Task to carry out ::
Would you count how many lines of the material below hold the string "will"? Give only the number.

Dataset ::
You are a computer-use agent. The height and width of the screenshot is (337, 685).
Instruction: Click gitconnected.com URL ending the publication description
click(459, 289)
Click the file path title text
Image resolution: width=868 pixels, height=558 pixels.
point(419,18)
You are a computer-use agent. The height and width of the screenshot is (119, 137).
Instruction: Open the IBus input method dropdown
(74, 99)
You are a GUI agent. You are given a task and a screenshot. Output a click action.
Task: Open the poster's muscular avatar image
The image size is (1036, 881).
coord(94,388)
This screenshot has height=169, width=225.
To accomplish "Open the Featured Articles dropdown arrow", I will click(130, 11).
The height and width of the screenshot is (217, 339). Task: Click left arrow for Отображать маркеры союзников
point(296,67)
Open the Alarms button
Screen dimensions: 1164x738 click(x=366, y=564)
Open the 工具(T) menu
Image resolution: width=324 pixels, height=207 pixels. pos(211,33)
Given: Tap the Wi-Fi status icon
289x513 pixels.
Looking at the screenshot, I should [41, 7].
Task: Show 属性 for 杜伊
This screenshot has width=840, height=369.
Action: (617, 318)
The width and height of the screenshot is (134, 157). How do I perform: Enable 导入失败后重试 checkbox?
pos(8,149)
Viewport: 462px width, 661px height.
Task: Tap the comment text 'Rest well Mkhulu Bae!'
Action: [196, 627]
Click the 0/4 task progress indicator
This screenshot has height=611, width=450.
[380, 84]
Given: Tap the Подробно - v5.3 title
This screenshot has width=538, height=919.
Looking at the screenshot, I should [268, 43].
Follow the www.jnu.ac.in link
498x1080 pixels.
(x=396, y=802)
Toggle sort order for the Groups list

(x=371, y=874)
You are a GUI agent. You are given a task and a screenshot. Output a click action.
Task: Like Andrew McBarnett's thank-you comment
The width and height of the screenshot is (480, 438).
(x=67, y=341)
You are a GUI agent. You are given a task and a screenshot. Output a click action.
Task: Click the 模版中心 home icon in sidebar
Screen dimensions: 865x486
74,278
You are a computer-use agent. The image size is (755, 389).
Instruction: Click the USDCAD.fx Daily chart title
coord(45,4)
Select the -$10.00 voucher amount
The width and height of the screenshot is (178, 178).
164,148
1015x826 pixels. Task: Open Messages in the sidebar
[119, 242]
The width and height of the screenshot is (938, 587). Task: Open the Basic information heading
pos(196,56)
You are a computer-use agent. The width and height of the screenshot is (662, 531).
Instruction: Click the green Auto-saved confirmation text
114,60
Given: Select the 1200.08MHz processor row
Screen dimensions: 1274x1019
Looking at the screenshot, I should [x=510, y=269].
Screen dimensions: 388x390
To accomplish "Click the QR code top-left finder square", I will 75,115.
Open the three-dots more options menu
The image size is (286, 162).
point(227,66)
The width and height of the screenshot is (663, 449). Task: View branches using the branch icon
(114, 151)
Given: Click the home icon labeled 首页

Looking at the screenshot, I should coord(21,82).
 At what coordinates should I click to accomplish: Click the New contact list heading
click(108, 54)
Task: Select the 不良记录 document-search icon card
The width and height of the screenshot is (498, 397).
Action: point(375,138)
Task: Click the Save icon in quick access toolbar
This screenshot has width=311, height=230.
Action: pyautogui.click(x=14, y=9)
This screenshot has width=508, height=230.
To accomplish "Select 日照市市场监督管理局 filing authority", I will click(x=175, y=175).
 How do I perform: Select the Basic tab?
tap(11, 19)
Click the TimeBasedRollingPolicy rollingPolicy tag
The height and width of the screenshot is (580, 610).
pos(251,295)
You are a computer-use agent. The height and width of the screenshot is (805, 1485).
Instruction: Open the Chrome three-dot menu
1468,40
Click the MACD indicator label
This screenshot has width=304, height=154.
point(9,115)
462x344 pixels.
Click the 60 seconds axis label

Answer area ::
3